TRECHO SELECIONADO:
Desenvolvimentos Posteriores e Revoluções

  • Direito Francês: Desenvolve a ideia de culpa contratual e delitual (extracontratual) e apresenta a distinção entre reparação e responsabilidade.
  • Revolução Francesa e o Estado Liberal:
    • Tríade Axiológica: Liberdade (irrestrita) / Igualdade (isonomia formal) / Fraternidade (boa-fé).
    • Autonomia da vontade.
    • Pacta sunt servanda.
  • Revolução Industrial: Surto do progresso e multiplicação dos danos (acidentes de trabalho).
    • Responsabilidade fundada exclusivamente na culpa não atendia aos problemas sociais.
    • Expansão da responsabilidade com a aplicação da presunção da culpa do agente.
    • Surgimento da Teoria do Risco e da Responsabilidade Objetiva: “Ubi emolumentum, ibi onus”; “Ubi commoda, ibi incommoda”.
    • Exploração da mão de obra (muito trabalho e salários baixos).
    • Exploração de mulheres e crianças.
    • Péssimas condições de trabalho.
    • Descompasso entre a liberdade irrestrita e a dignidade do indivíduo (âmbito civil/constitucional).

Evolução da Tríade Axiológica:

  • Liberdade (autonomia privada)
  • Igualdade (isonomia substancial)

MATERIAL:
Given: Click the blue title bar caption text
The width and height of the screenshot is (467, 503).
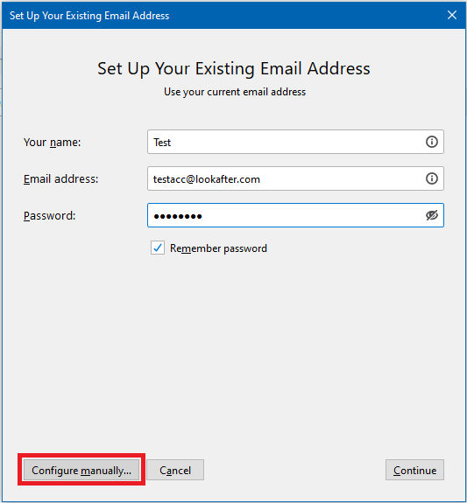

TAREFA PROPOSTA A:
Aponte os três valores da tríade axiológica da Revolução Francesa no trecho sobre desenvolvimentos posteriores e revoluções, cada um com o sentido indicado entre parênteses.
TAREFA PROPOSTA B:
Prossiga com o trecho sobre desenvolvimentos posteriores e revoluções a partir do ponto em que ele termina.
Nenhuma das tarefas depende do material.

RESULTADO DA TAREFA A:
Liberdade (irrestrita); Igualdade (isonomia formal); Fraternidade (boa-fé).

RESULTADO DA TAREFA B:
  • Fraternidade (solidarismo constitucional).

Visão sistêmica do direito e diálogo das fontes – nova visão do Direito Civil: Direito Civil Constitucional.

Princípio da solidariedade social – disposições constitucionais de responsabilidade objetiva.

Fonte da Obrigação de Indenizar: O Ato Ilícito

A teoria geral do fato jurídico denomina o evento danoso decorrente da natureza como fato jurídico em sentido estrito, enquanto o comportamento humano comissivo ou omissivo se chama ato jurídico, que por sua vez se subdivide em ato jurídico em sentido estrito e negócio jurídico.

O ato ilícito destaca-se como espécie do ato jurídico, encerrando a ideia de um comportamento humano voluntário comissivo ou omissivo contrário ao direito e que causa dano a um terceiro (vítima).

Com efeito, o ato ilícito é fonte primeira da responsabilidade civil, pois a violação de uma obrigação (primária ou originária) legal ou contratual enseja o surgimento de uma obrigação secundária consistente no dever de reparar o dano, ou seja, na responsabilidade civil.

Para Cavalieri Filho, o fato gerador da Responsabilidade Civil é o ato ilícito (conduta humana voluntária violadora do dever geral de não lesar).

Foi no Código Civil Alemão (BGB – 1896) que surgiu o conceito de ato ilícito.

Conceito e Natureza do Ato Ilícito

Ato ilícito é a conduta humana voluntária, omissiva ou comissiva, desejada (dolo) ou indesejada (negligência, imprudência ou imperícia), violadora do dever geral de não lesar e cujos efeitos são contrários ao direito, os chamados danos.

“Ilícito é a transgressão de um dever jurídico” (San Tiago Dantas)

Toda conduta contrária à norma jurídica é ilícita (ilicitude).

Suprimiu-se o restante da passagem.